(Entries taken from a collection)
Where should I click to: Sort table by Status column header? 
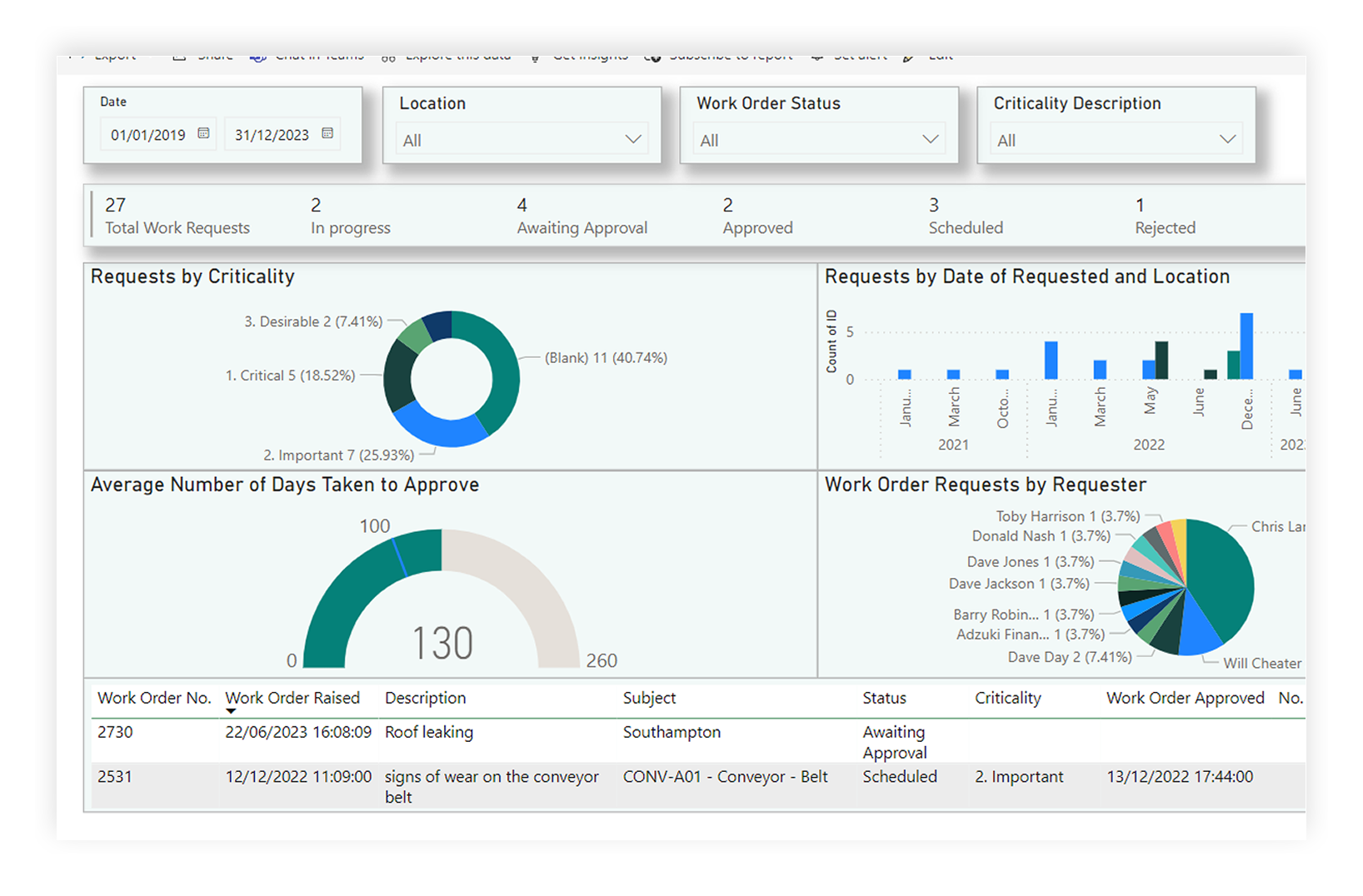point(884,698)
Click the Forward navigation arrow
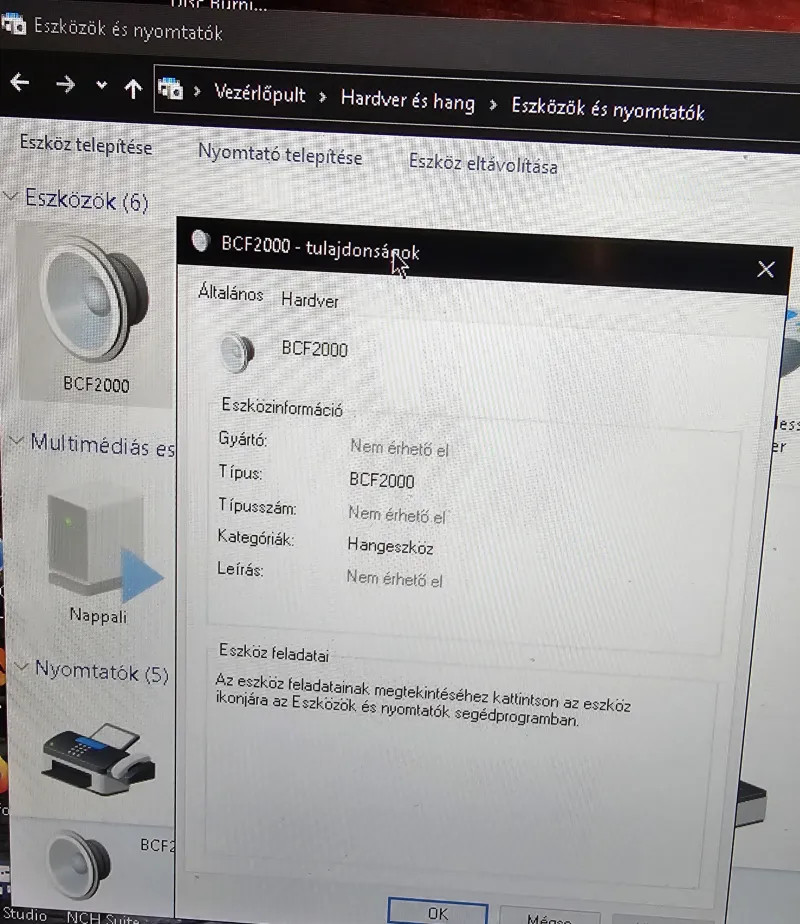The image size is (800, 924). [66, 85]
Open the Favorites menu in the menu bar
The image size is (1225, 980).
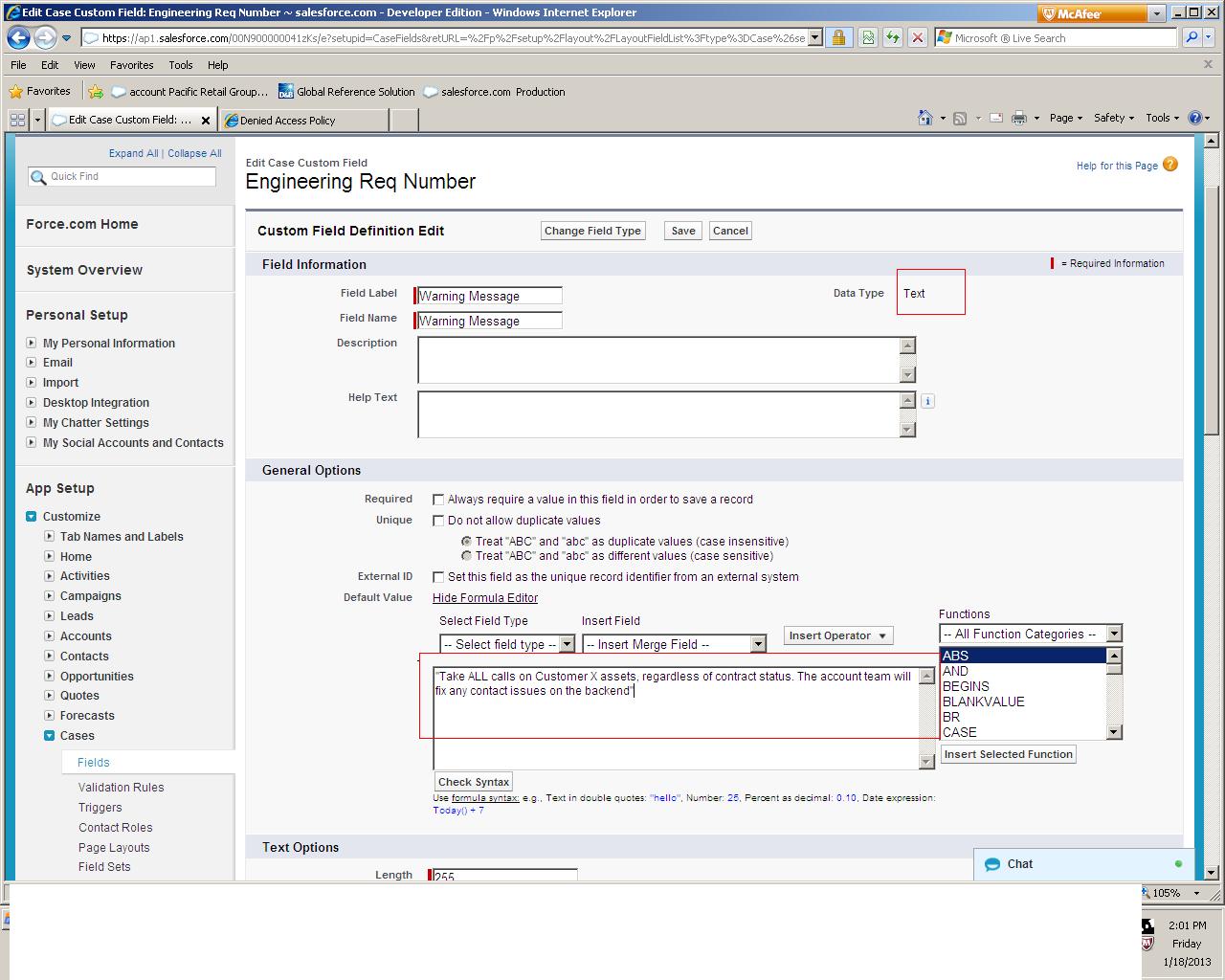tap(131, 65)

→ **Try it**
Retype the lines exactly. Begin at the one that holds "Open the Favorites menu in the menu bar", stop at the last line of the entries above, and drop the pictures.

→ **Answer box**
Open the Favorites menu in the menu bar
The image size is (1225, 980).
tap(131, 65)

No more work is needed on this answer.